• _MATERIAL PROVIDED_
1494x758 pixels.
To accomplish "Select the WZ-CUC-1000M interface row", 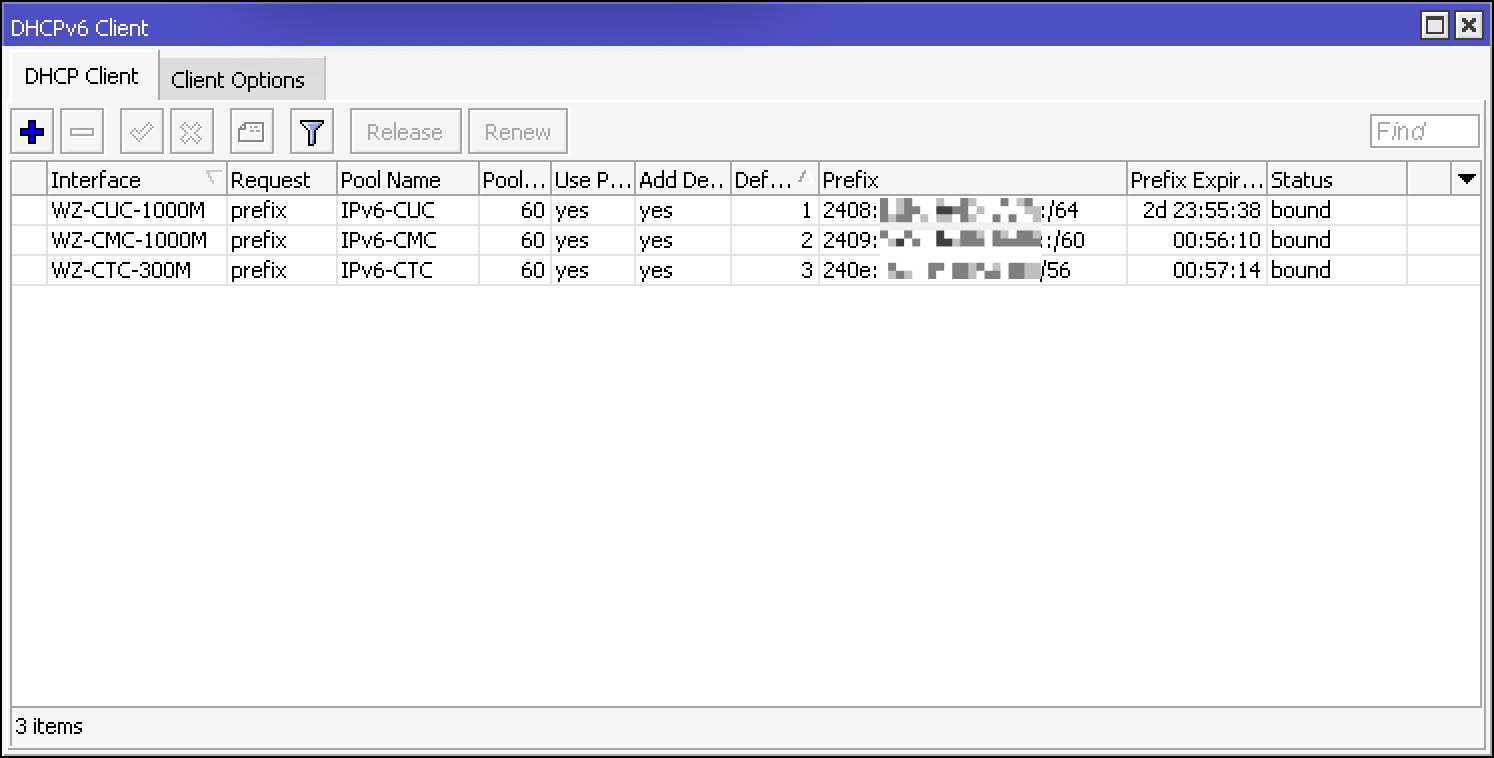I will click(x=129, y=210).
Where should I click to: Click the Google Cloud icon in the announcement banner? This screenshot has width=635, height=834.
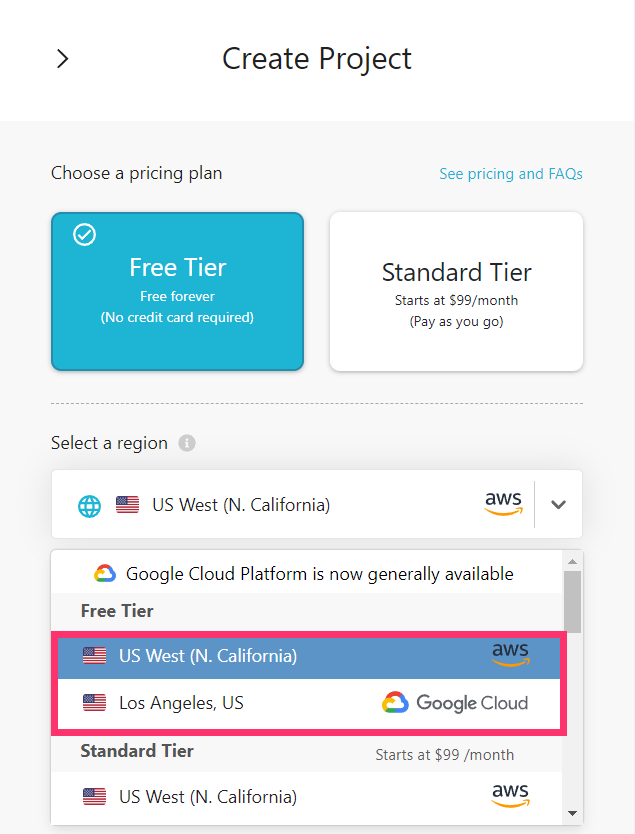[x=104, y=573]
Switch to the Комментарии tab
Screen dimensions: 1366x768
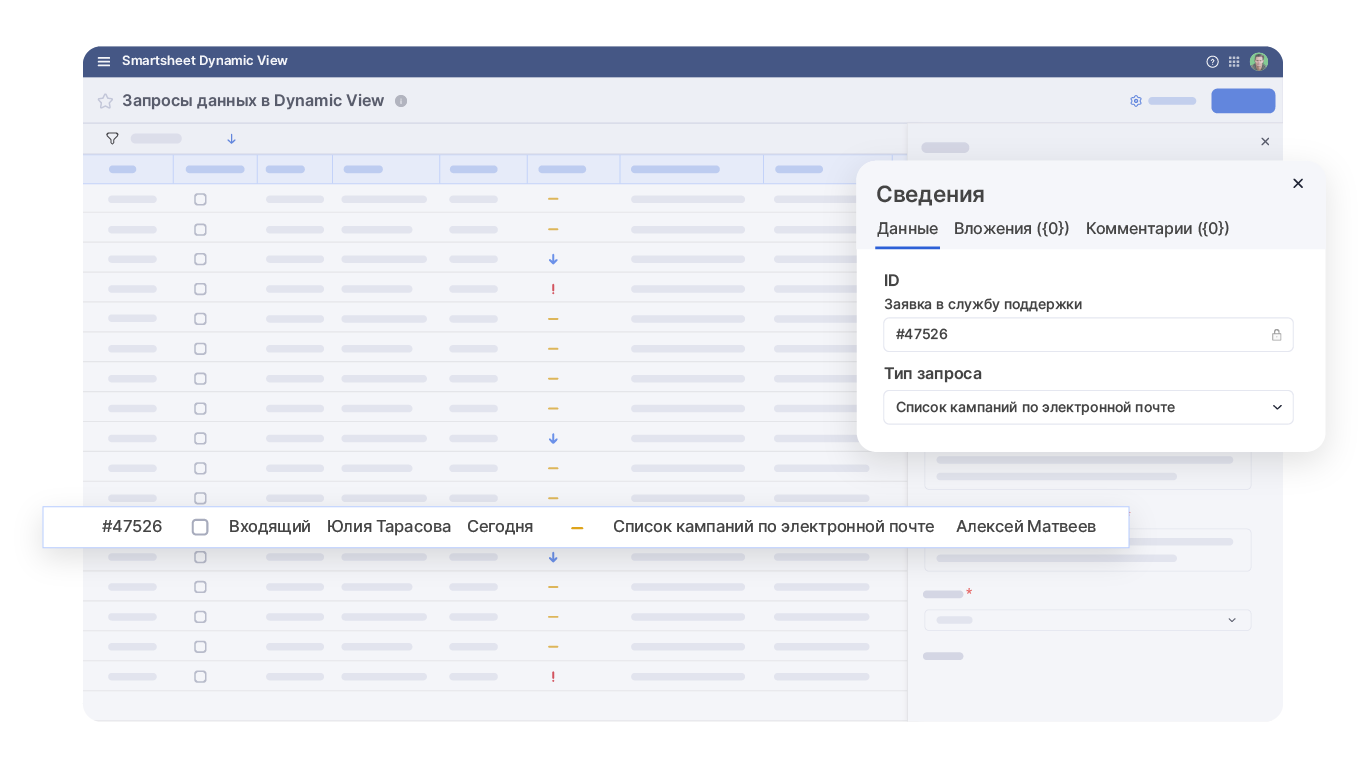coord(1157,229)
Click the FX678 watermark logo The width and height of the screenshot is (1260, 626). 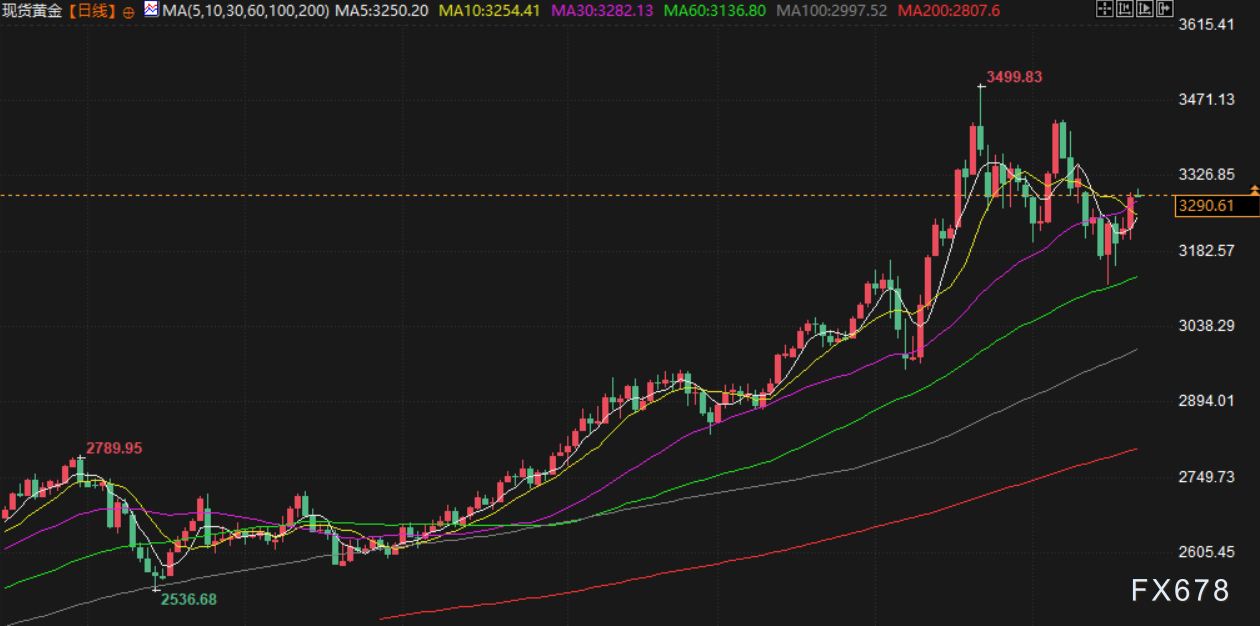click(x=1180, y=591)
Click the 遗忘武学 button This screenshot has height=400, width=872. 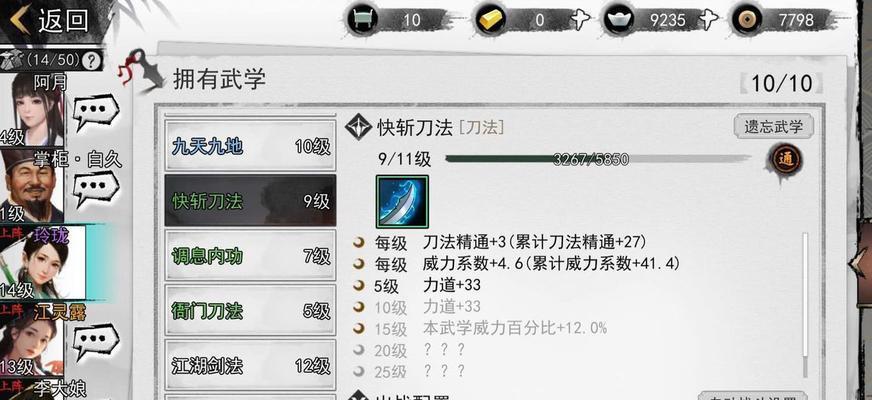[x=774, y=126]
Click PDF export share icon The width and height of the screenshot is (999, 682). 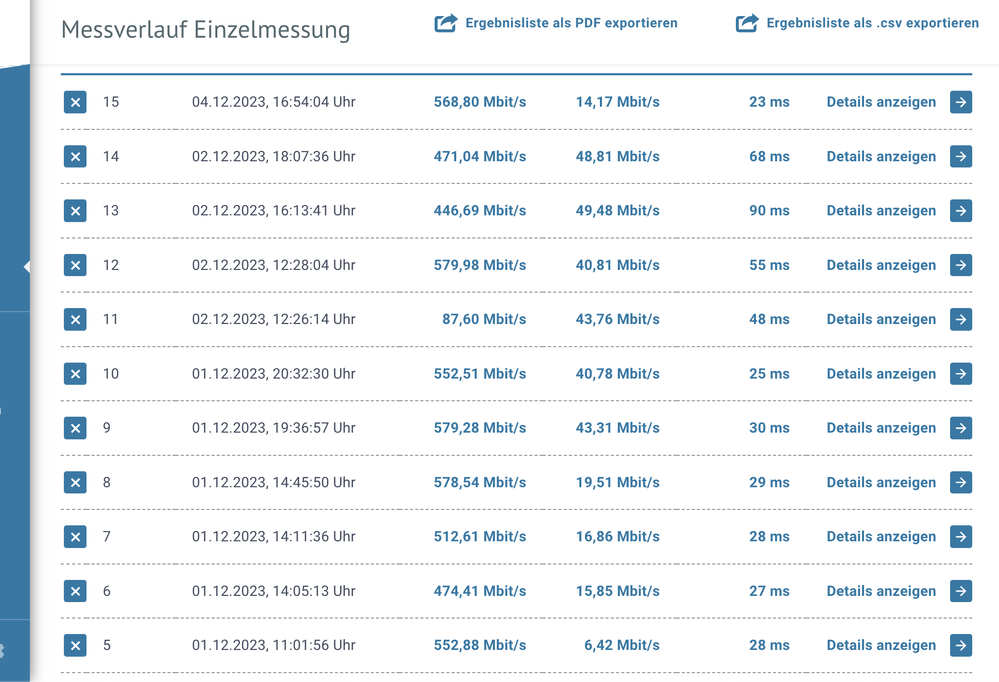click(x=446, y=23)
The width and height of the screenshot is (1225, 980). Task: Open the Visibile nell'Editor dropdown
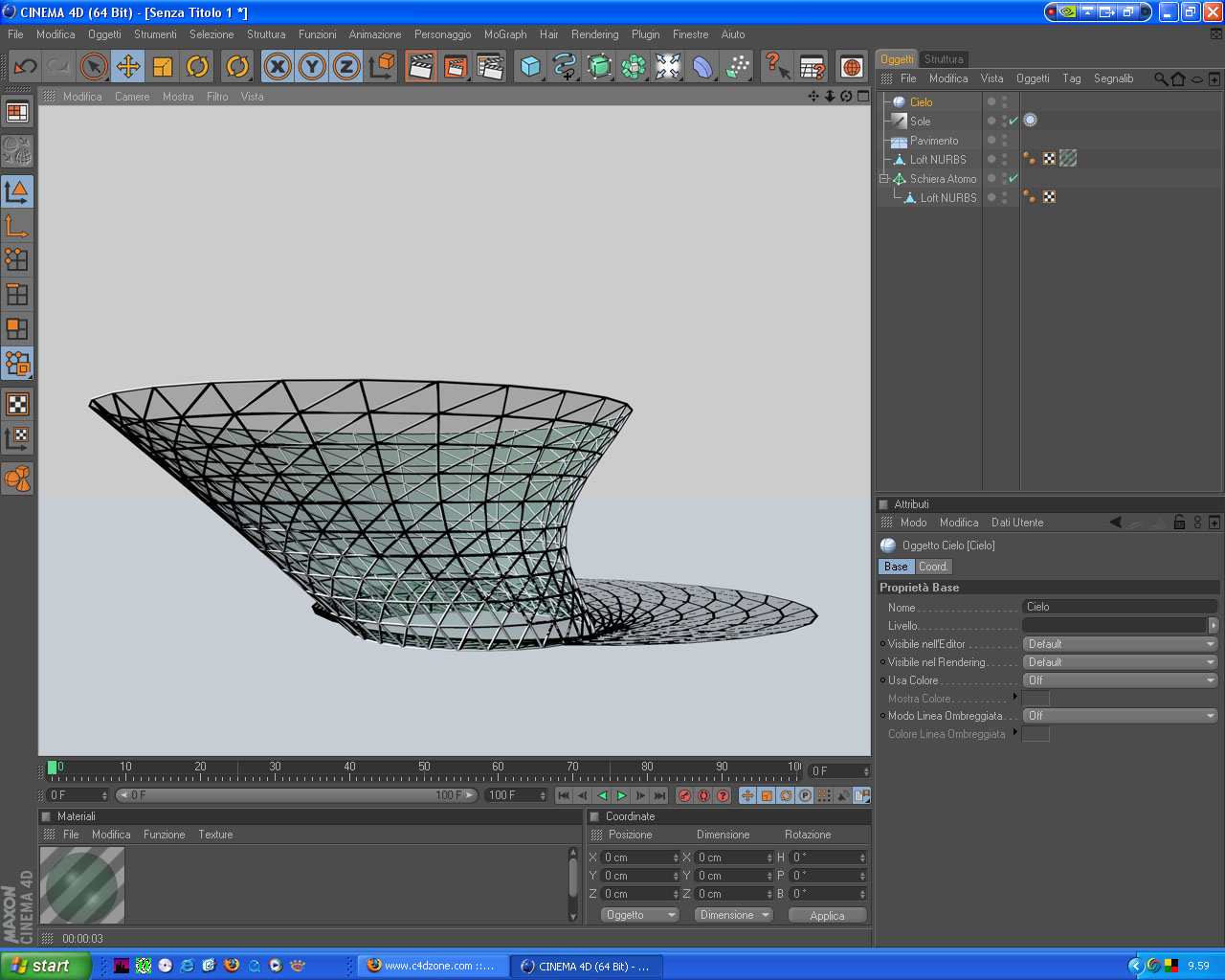[1120, 644]
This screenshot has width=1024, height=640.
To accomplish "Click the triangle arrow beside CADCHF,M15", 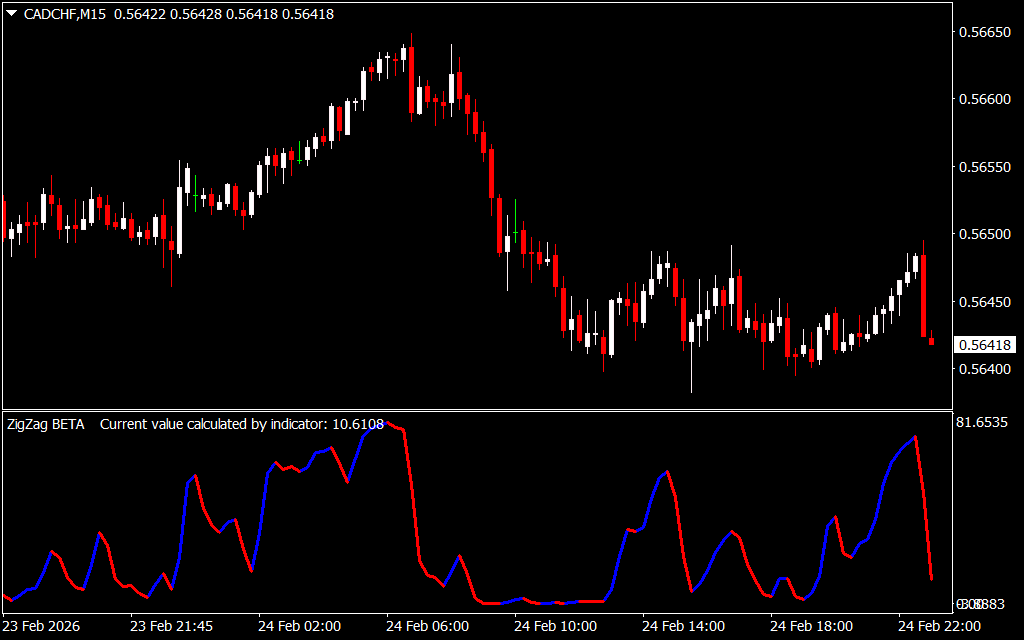I will click(x=11, y=14).
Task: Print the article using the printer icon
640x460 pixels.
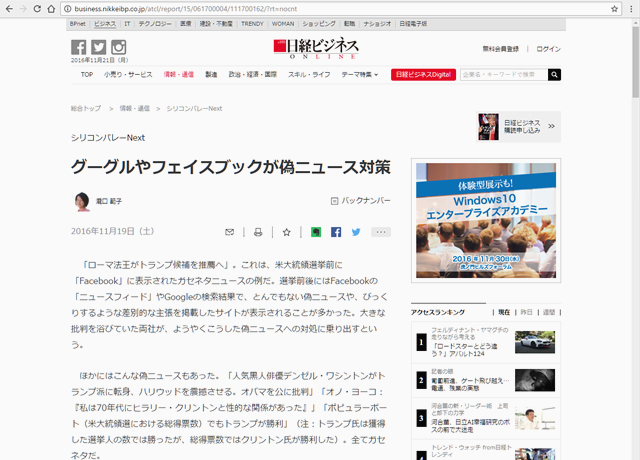Action: point(257,232)
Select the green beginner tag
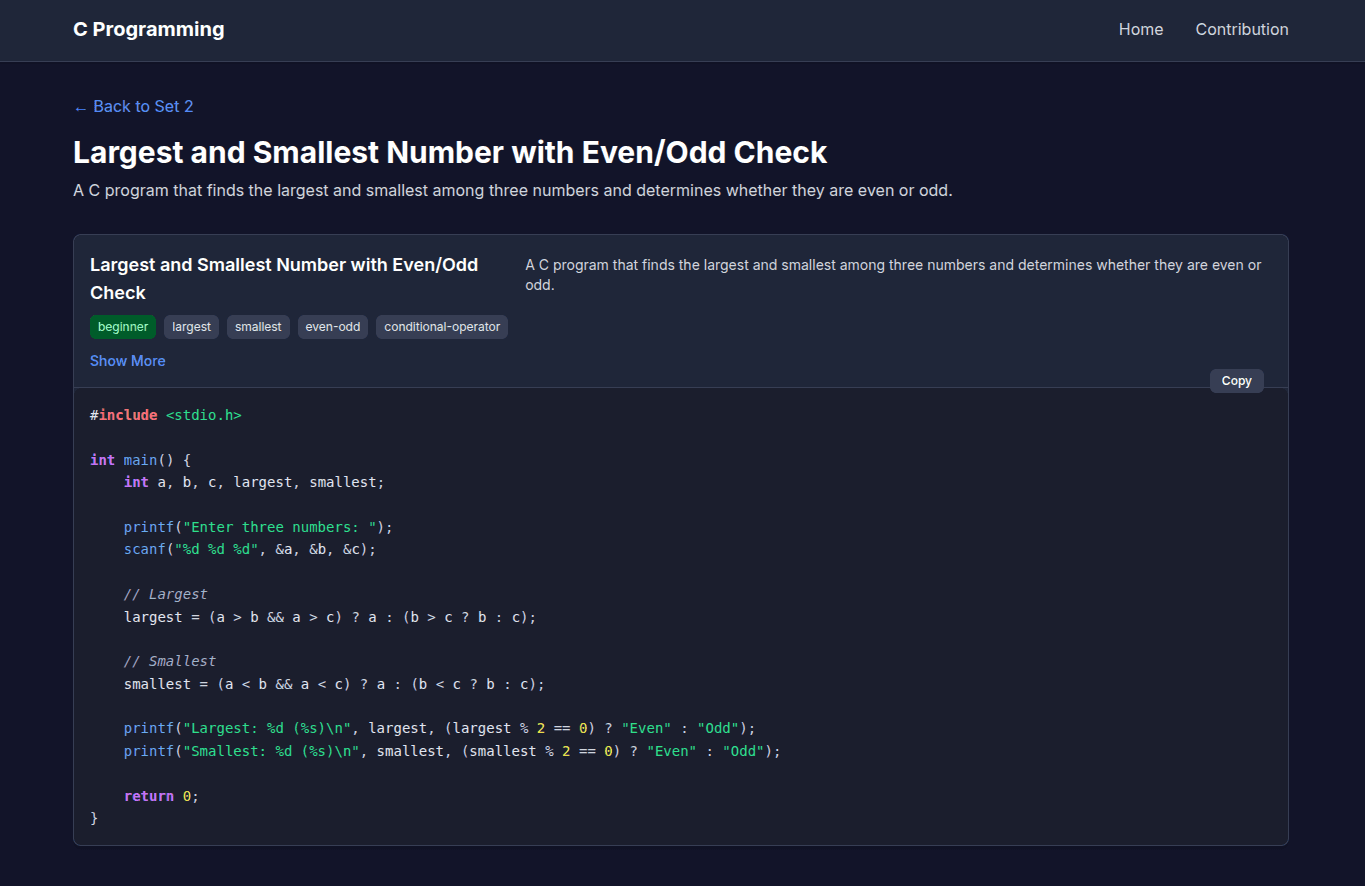 123,327
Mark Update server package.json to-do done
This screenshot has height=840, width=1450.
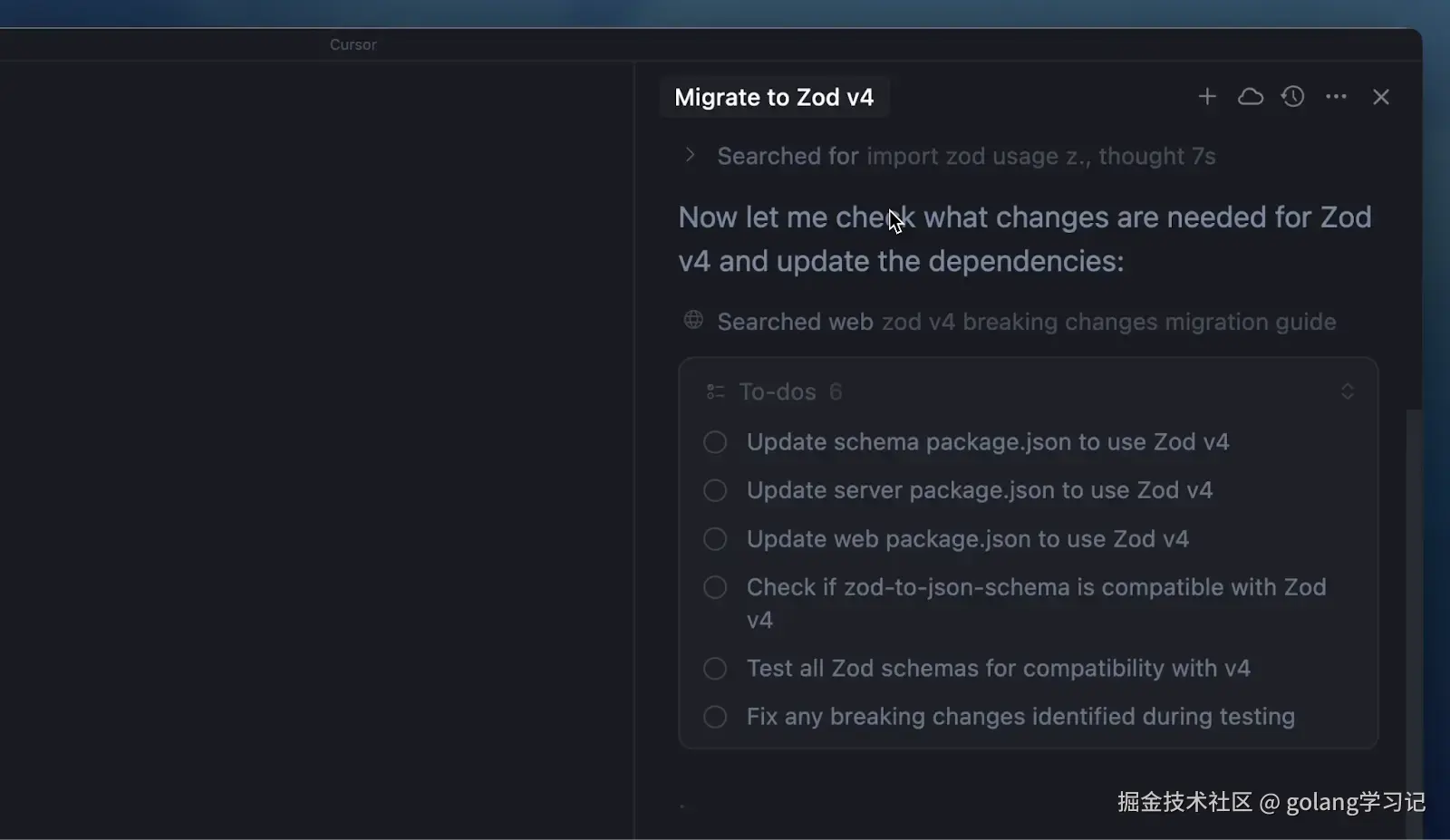tap(715, 490)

• _WHAT TO PRODUCE_
Please print the line that contains "640x460 pixels." along with every later line of the material, exactly, through the last one. Leave pictures out of the copy.

• _RESULT OF THIS EXERCISE_
640x460 pixels.
Action: point(257,232)
Select the green beginner tag
 123,327
Mark Update server package.json to-do done
This screenshot has height=840, width=1450.
tap(715, 490)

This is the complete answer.